• **DATA EXTRACTS**

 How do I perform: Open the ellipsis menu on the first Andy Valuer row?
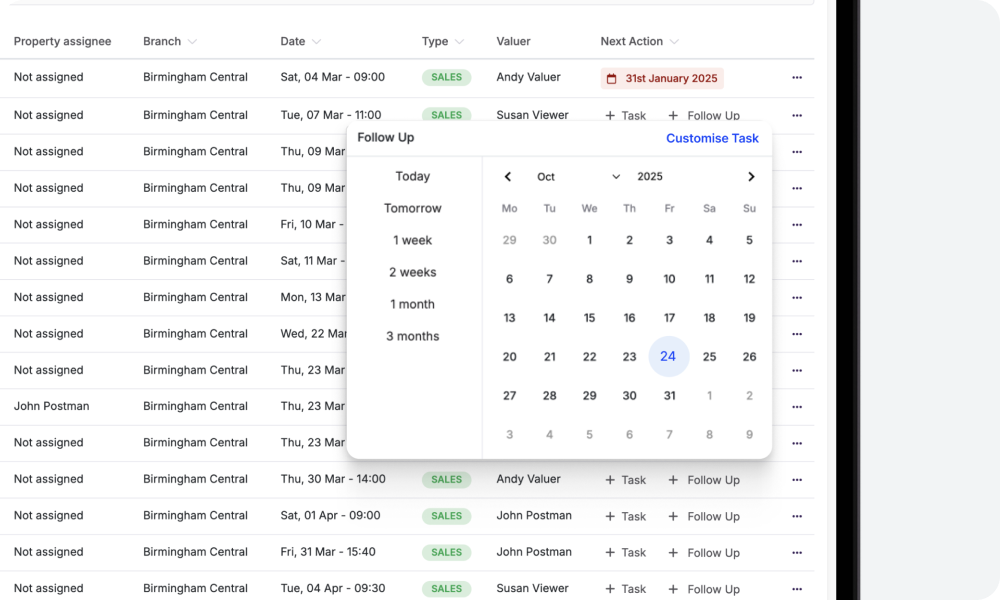(x=797, y=77)
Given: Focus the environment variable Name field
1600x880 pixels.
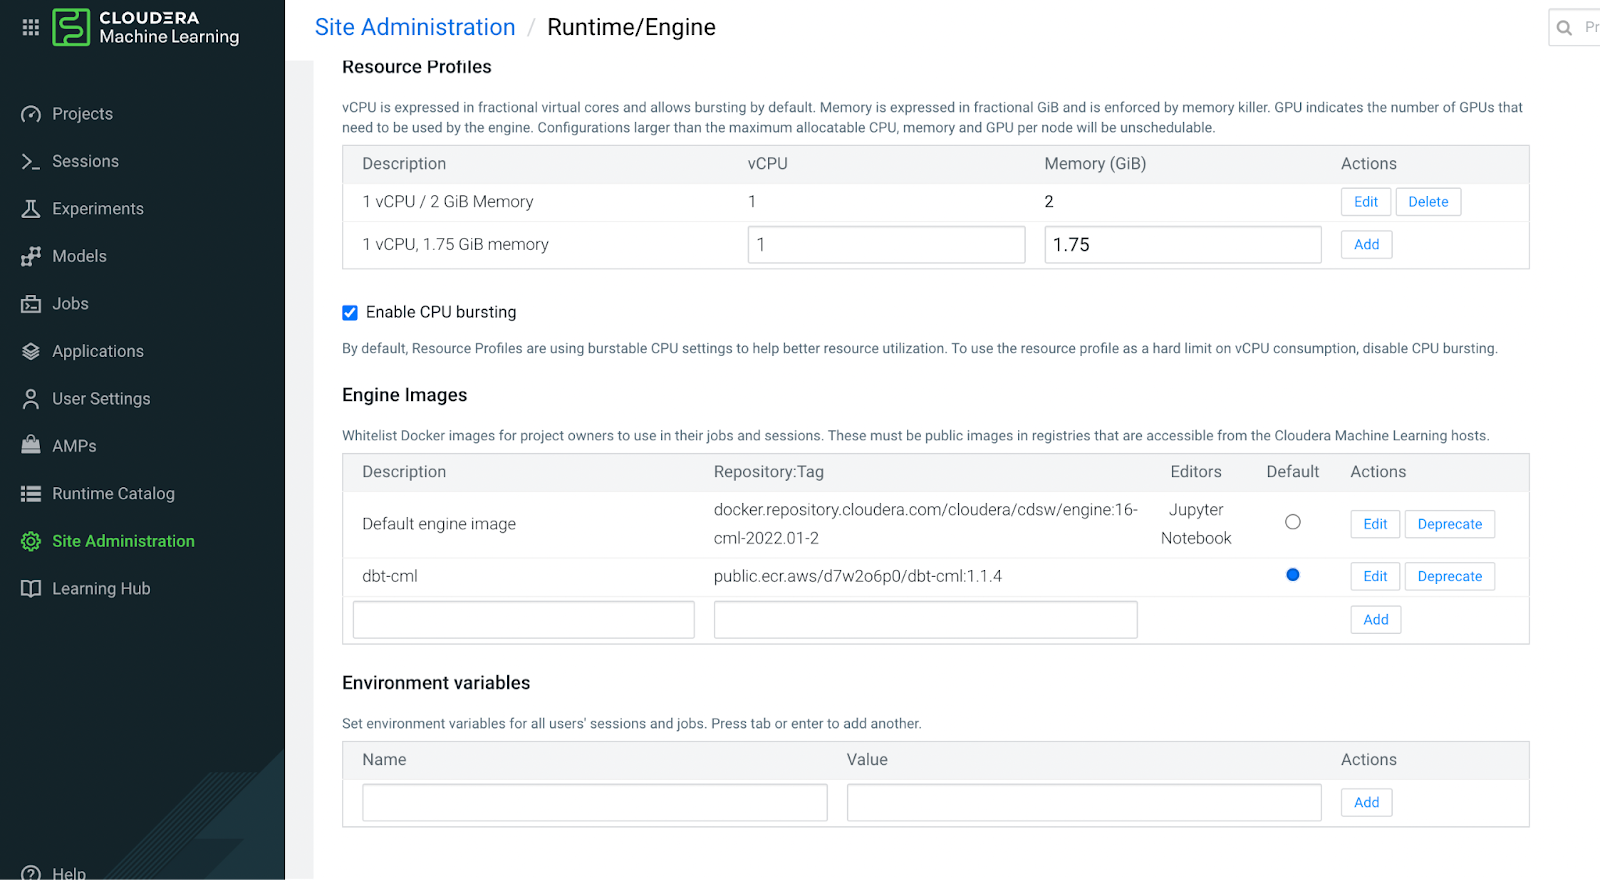Looking at the screenshot, I should 594,803.
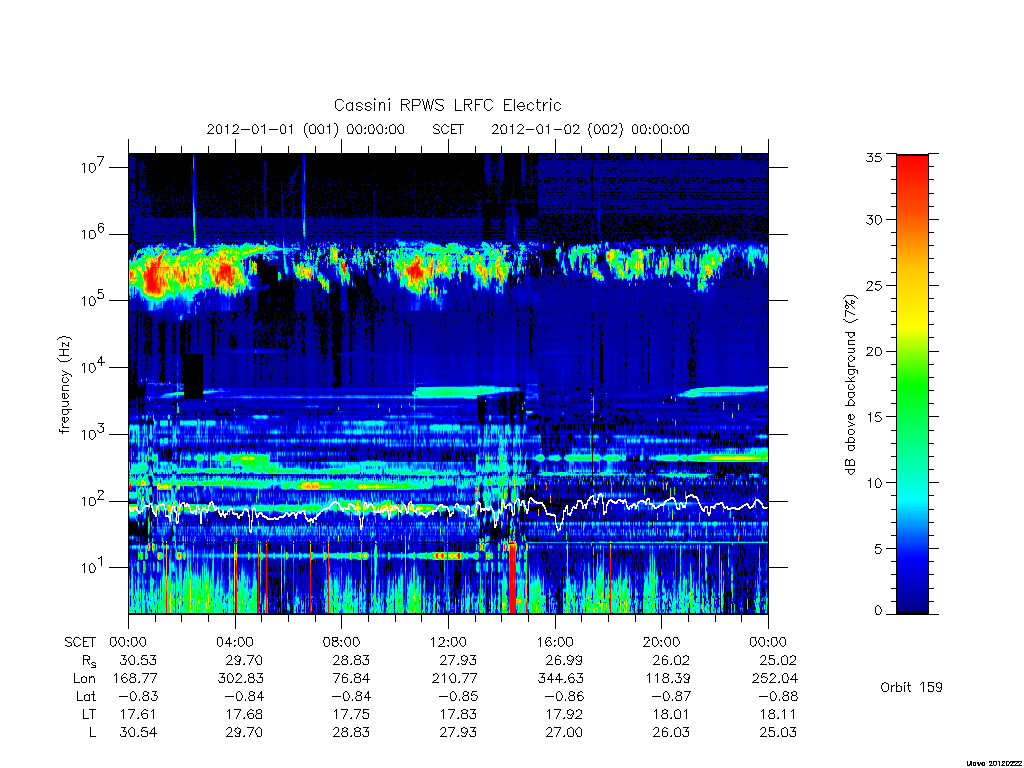This screenshot has height=768, width=1024.
Task: Click the 10^2 frequency tick label
Action: [94, 501]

• **WORK TO BE COMPLETED**
If a record above contains a picture, leave the picture out and transcribe everything else exactly.

• **SOLUTION BELOW**
 How do I perform: Open the ellipsis menu on the first Andy Valuer row?
(x=797, y=77)
Given: Focus the environment variable Name field
1600x880 pixels.
Looking at the screenshot, I should 594,803.
This screenshot has height=768, width=1024.
Task: Click the 10^2 frequency tick label
Action: [94, 501]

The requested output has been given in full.